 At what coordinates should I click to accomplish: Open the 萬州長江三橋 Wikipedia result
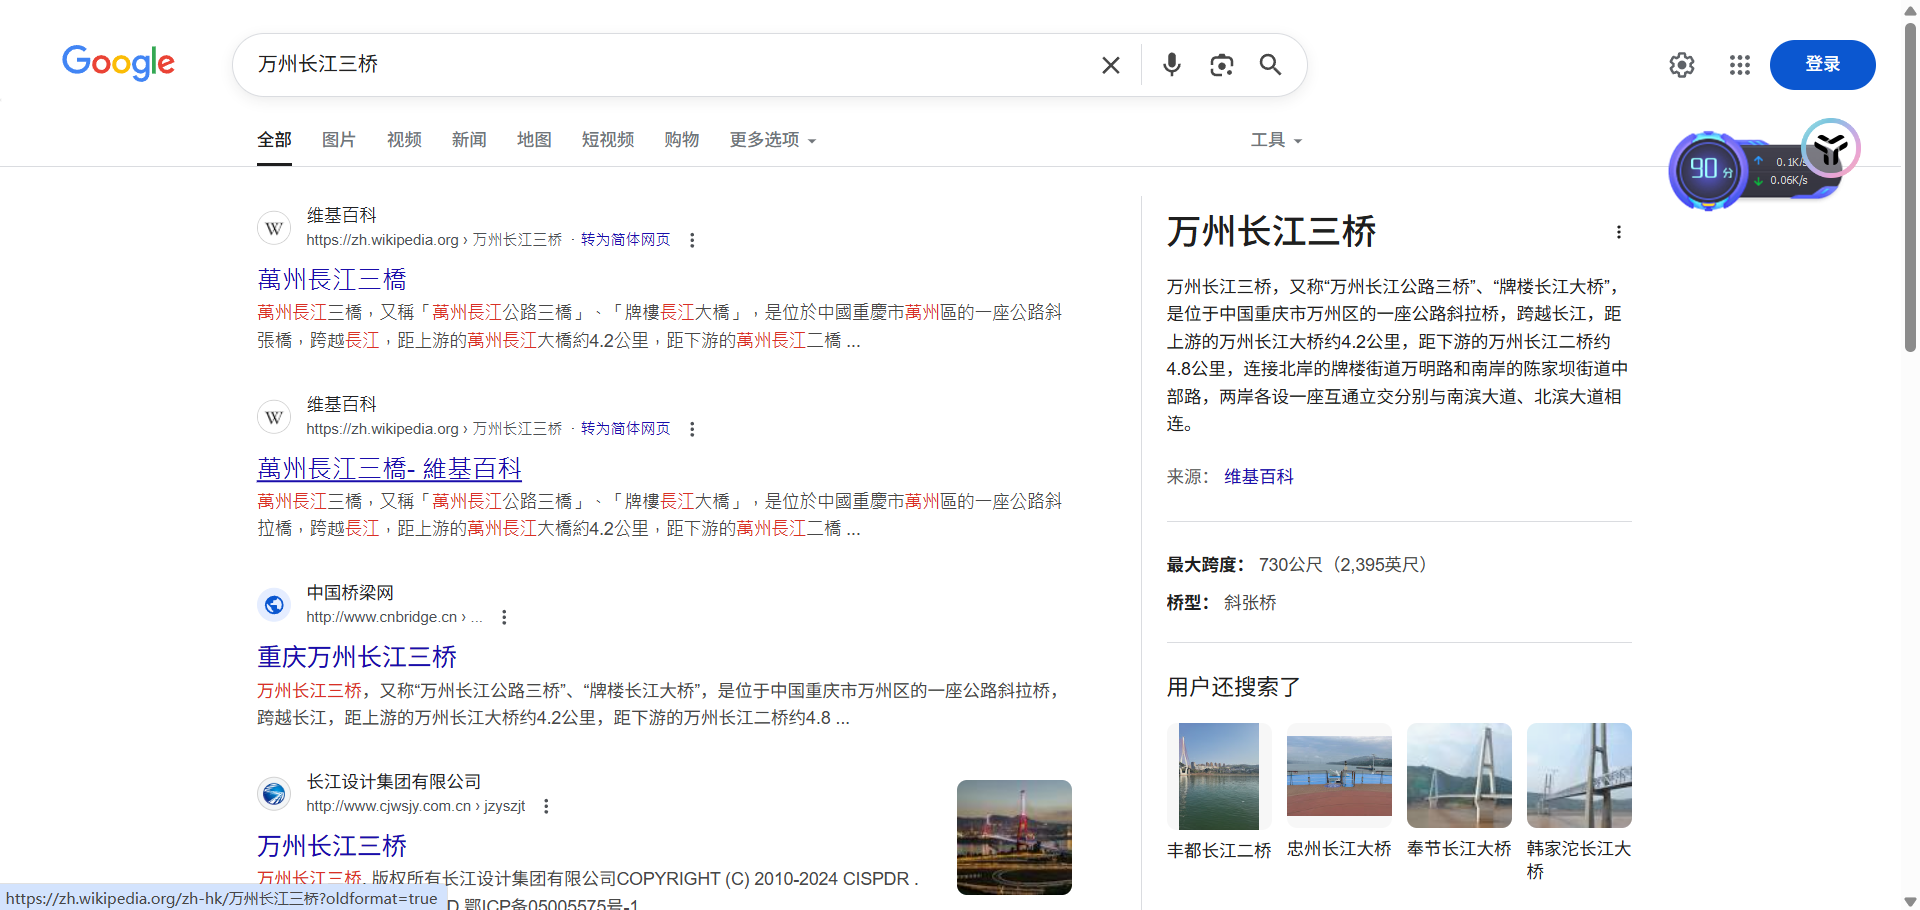332,279
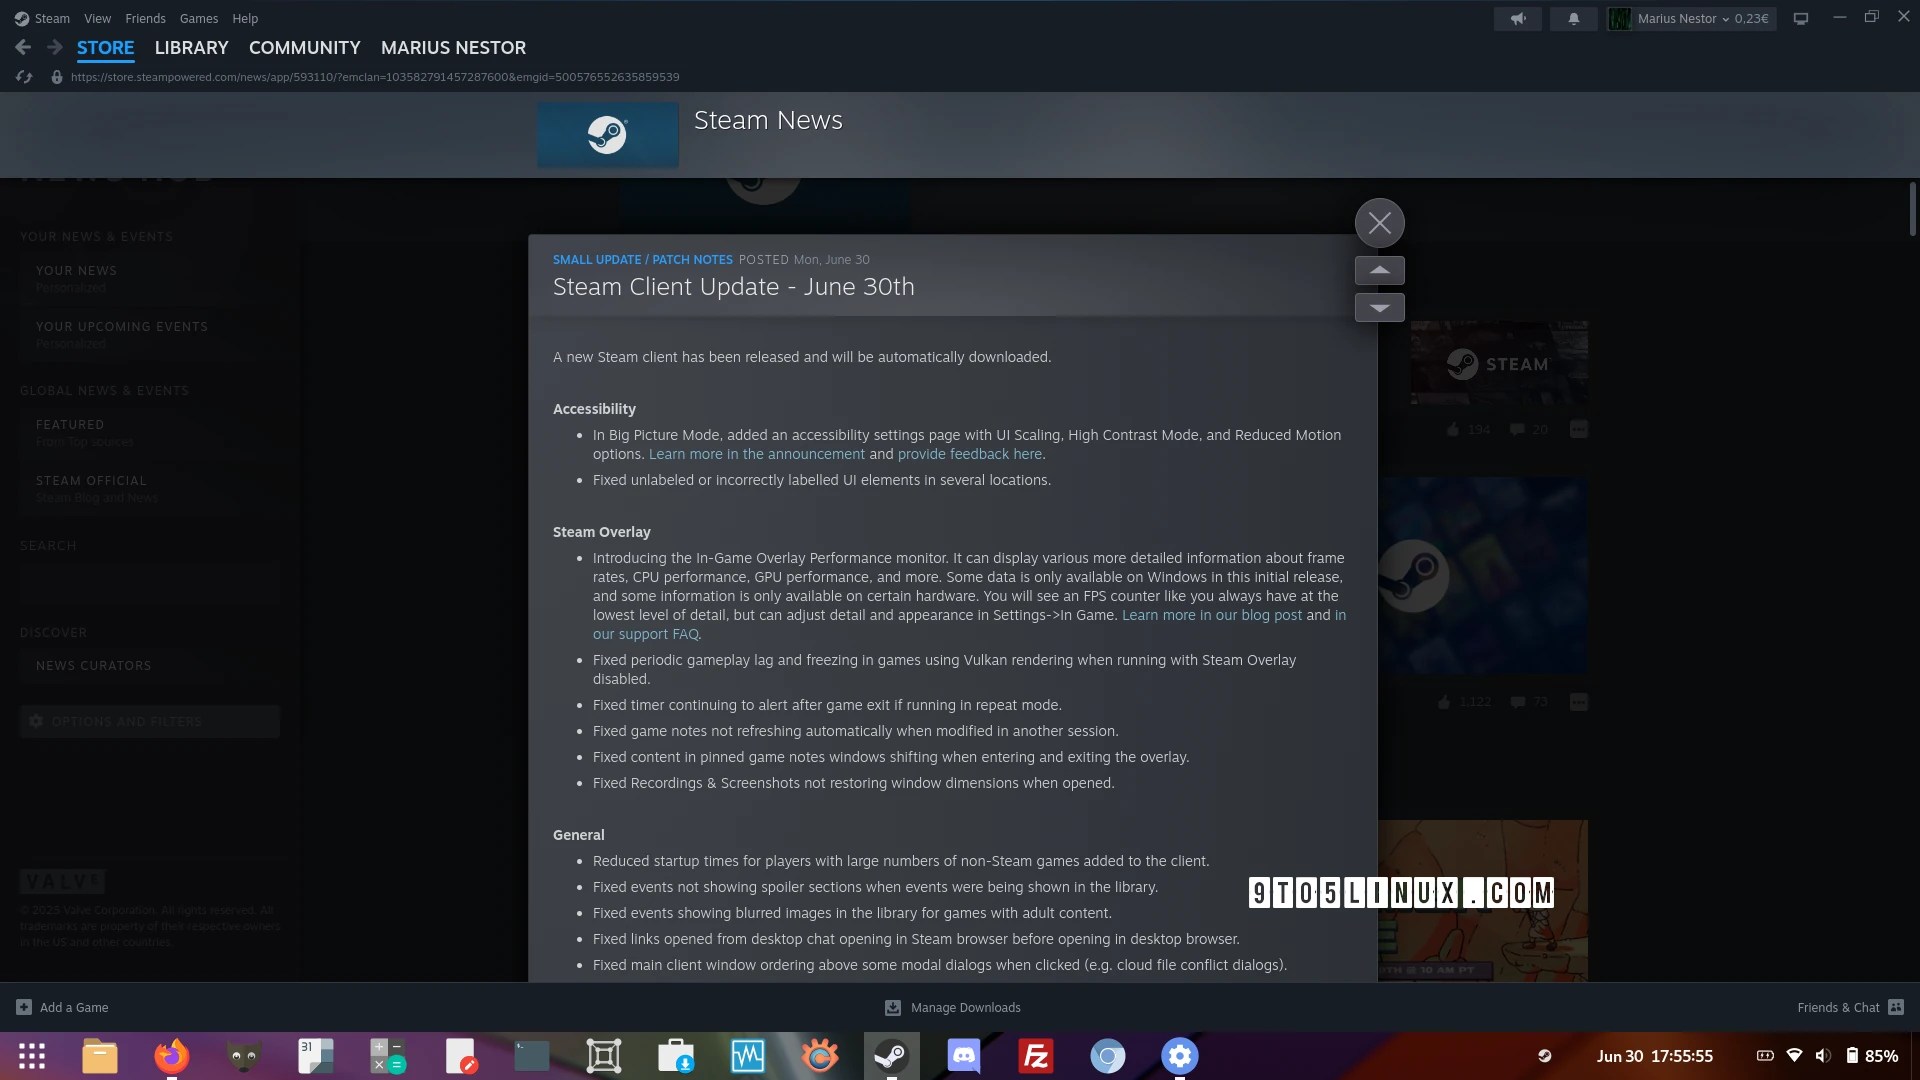Image resolution: width=1920 pixels, height=1080 pixels.
Task: Open the Friends menu
Action: (145, 18)
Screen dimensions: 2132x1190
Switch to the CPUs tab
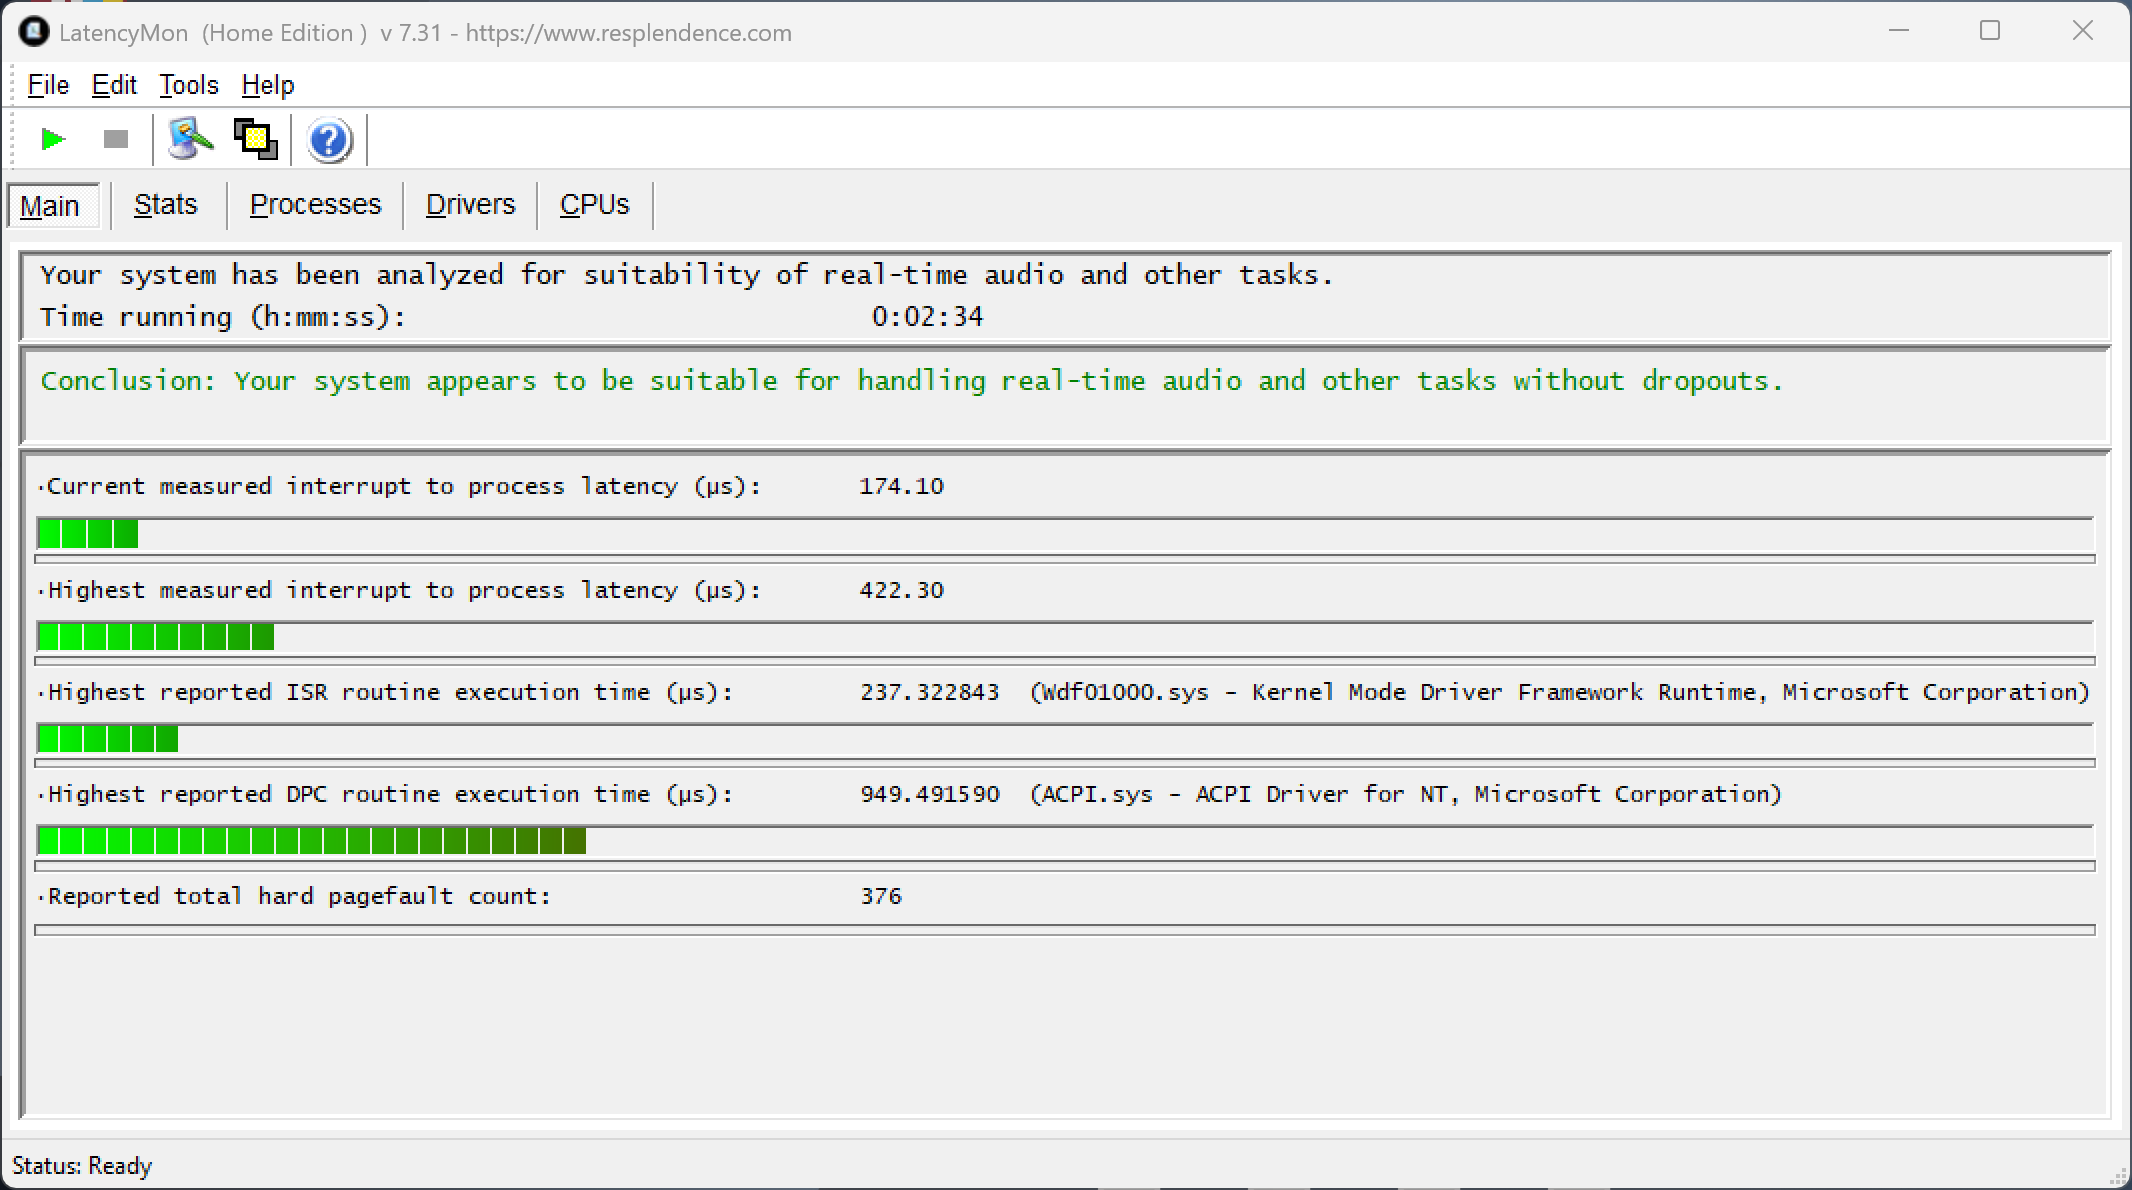pyautogui.click(x=594, y=205)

# AIM OF THE TASK
Reproduce the material word for word, but without its images.

# PROBLEM SOLUTION
 At what coordinates should I click to accomplish: Open the 萬州長江三橋 Wikipedia result
332,279
Image resolution: width=1920 pixels, height=1080 pixels.
Task: Open the Friends menu
Action: (145, 18)
Screen dimensions: 2132x1190
Switch to the CPUs tab
pyautogui.click(x=594, y=205)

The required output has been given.